▸ **Collection entries**:

------------------------------------------------------------------------

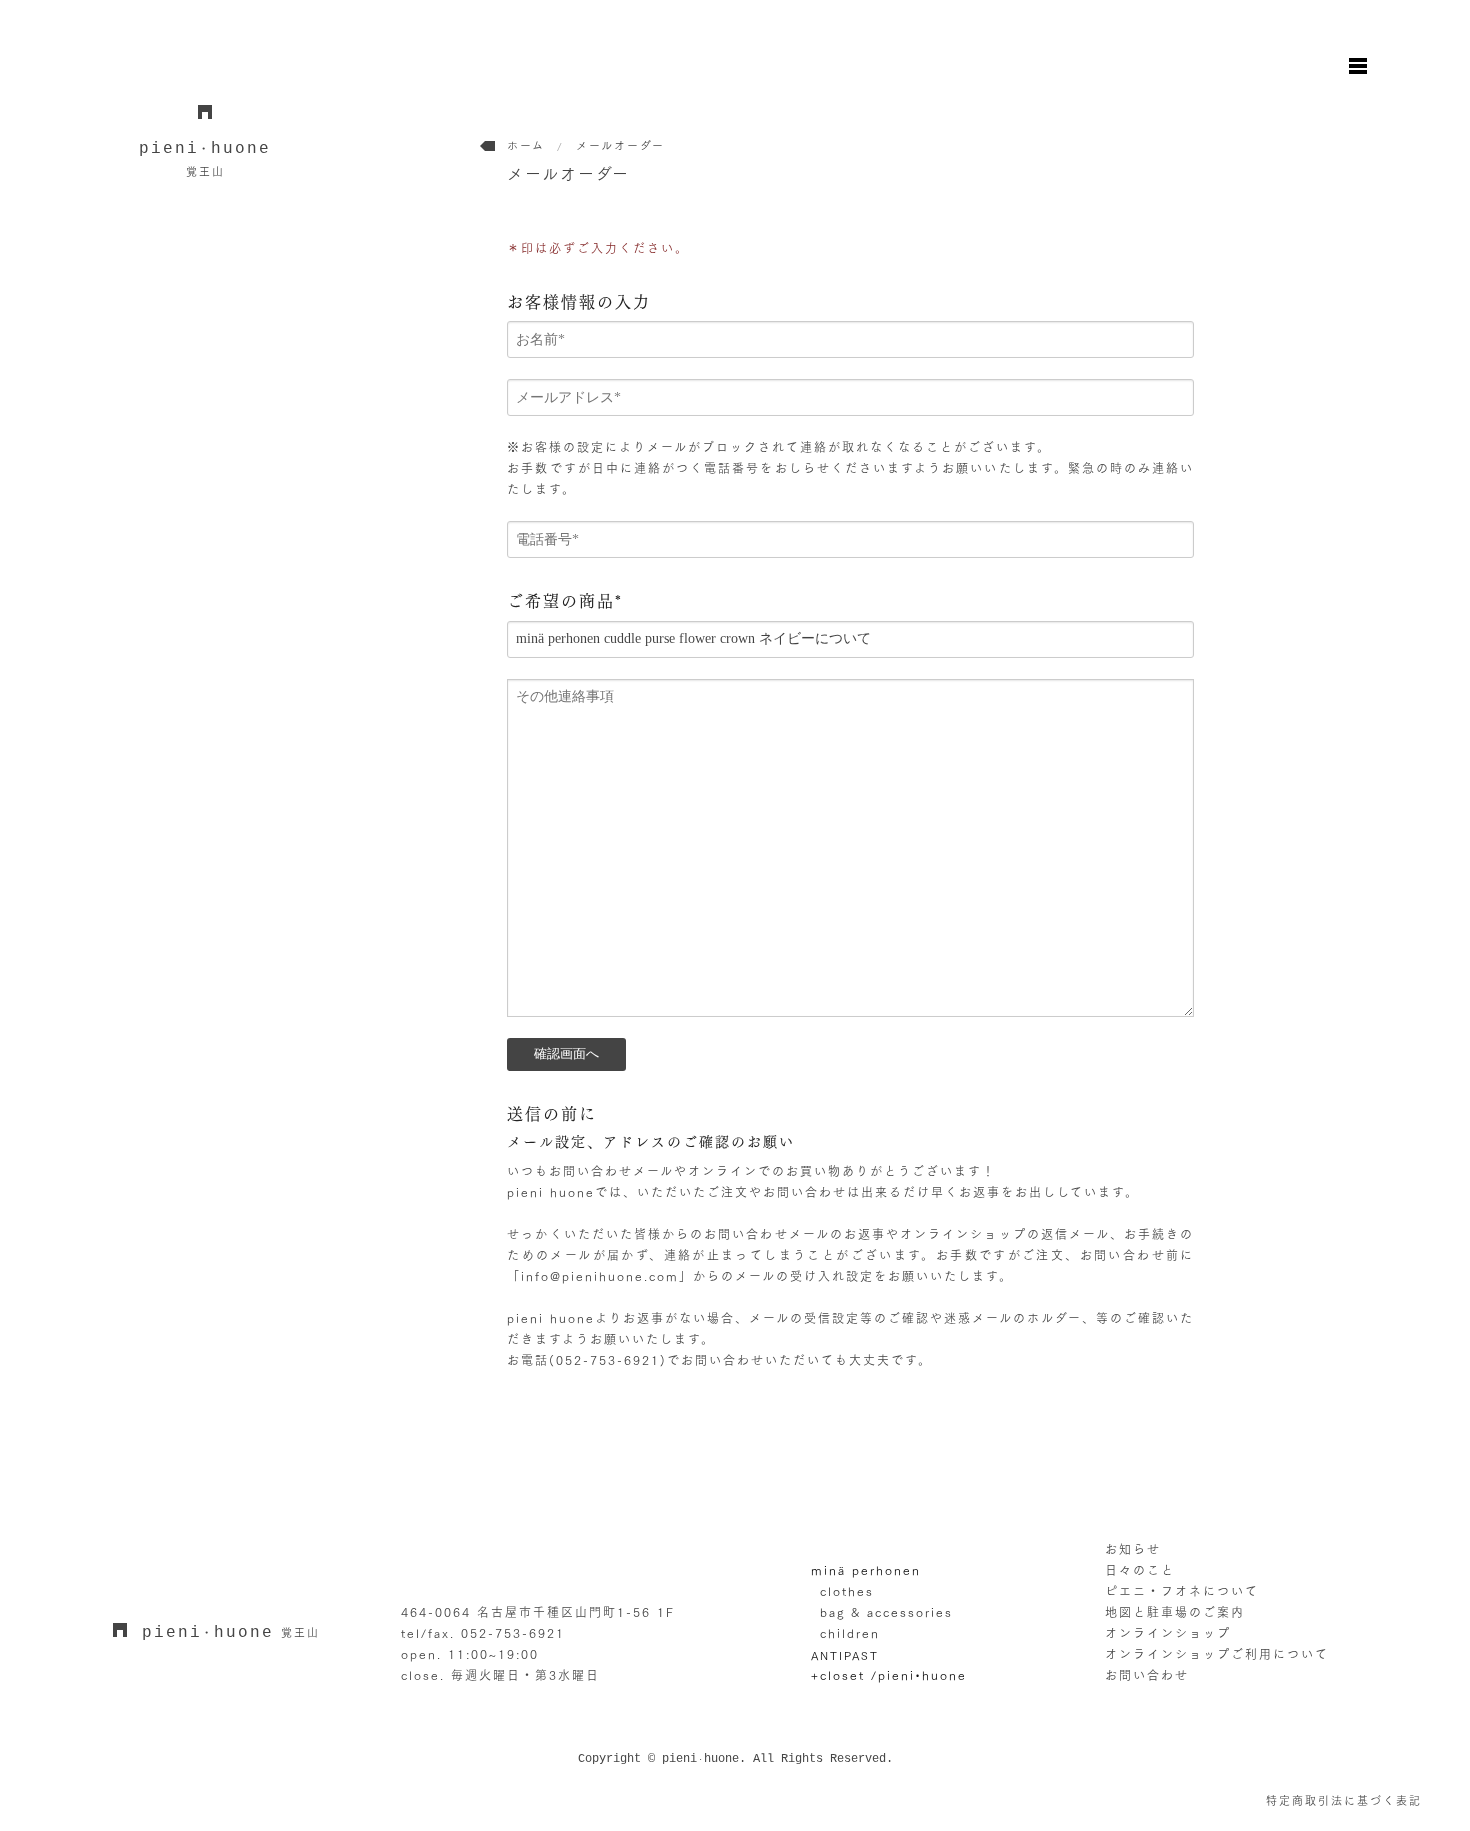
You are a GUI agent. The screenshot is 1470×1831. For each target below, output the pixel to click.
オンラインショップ (1168, 1633)
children (850, 1633)
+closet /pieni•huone (889, 1675)
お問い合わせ (1147, 1675)
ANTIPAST (845, 1655)
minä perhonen (866, 1570)
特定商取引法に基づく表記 (1344, 1800)
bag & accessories (886, 1612)
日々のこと (1140, 1570)
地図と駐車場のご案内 (1175, 1612)
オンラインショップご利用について (1217, 1654)
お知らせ (1133, 1549)
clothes (847, 1591)
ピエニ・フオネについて (1182, 1591)
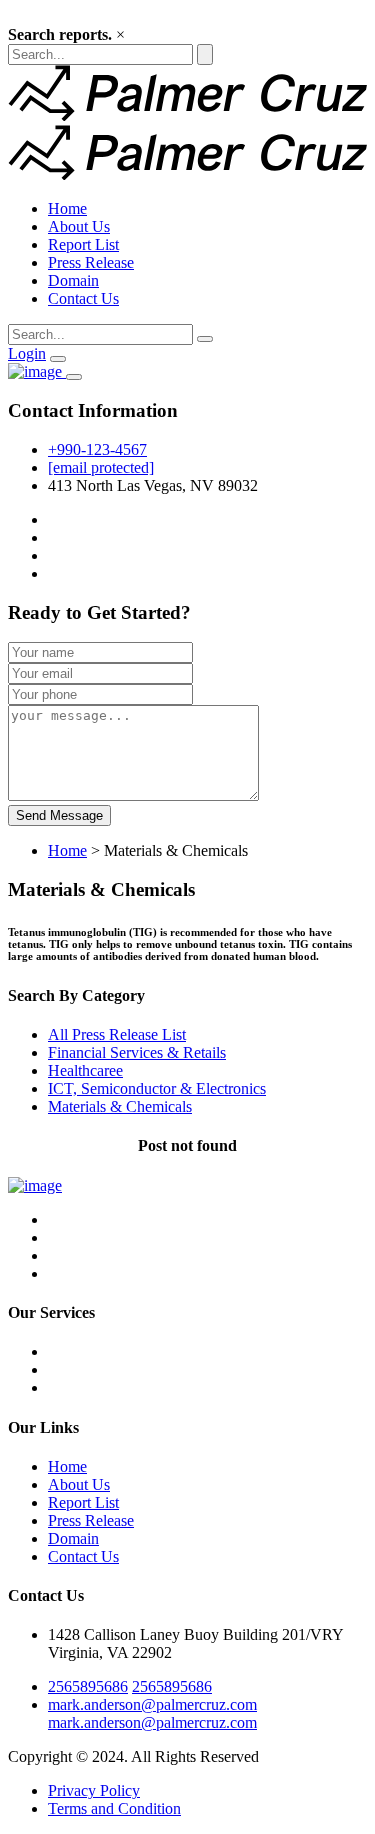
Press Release (91, 262)
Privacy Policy (94, 1790)
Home (67, 208)
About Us (79, 226)
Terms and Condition (114, 1808)
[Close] (74, 377)
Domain (73, 280)
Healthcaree (85, 1070)
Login (27, 353)
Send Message (59, 815)
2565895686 (88, 1686)
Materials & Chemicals (120, 1106)
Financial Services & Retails (137, 1052)
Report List (83, 244)
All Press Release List (117, 1034)
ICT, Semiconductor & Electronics (157, 1088)
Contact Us (83, 298)
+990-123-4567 (97, 449)
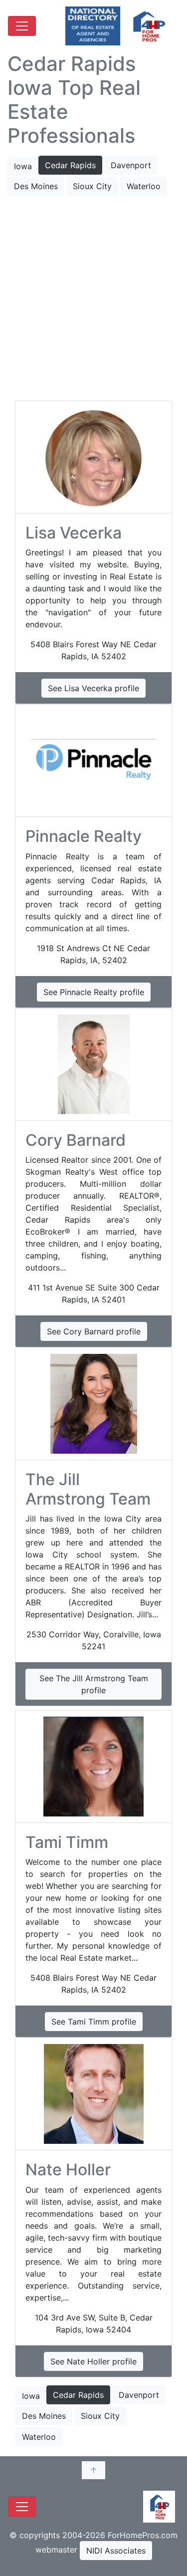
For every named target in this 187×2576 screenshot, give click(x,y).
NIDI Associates (116, 2551)
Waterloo (144, 186)
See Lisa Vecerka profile (93, 688)
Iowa (23, 166)
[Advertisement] (93, 299)
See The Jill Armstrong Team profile (93, 1684)
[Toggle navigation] (22, 26)
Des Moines (36, 186)
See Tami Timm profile (93, 2022)
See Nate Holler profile (93, 2361)
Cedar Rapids (70, 165)
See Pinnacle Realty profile (93, 992)
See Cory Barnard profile (94, 1331)
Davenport (131, 165)
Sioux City (92, 186)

------------------------------------------------------------------------

Starting at the line that contains "See Tami Timm profile (93, 2022)", copy each line through the last one in the records, exactly, and output nothing else.

▸ **EXERCISE RESPONSE**:
See Tami Timm profile (93, 2022)
See Nate Holler profile (93, 2361)
Cedar Rapids (70, 165)
See Pinnacle Realty profile (93, 992)
See Cory Barnard profile (94, 1331)
Davenport (131, 165)
Sioux City (92, 186)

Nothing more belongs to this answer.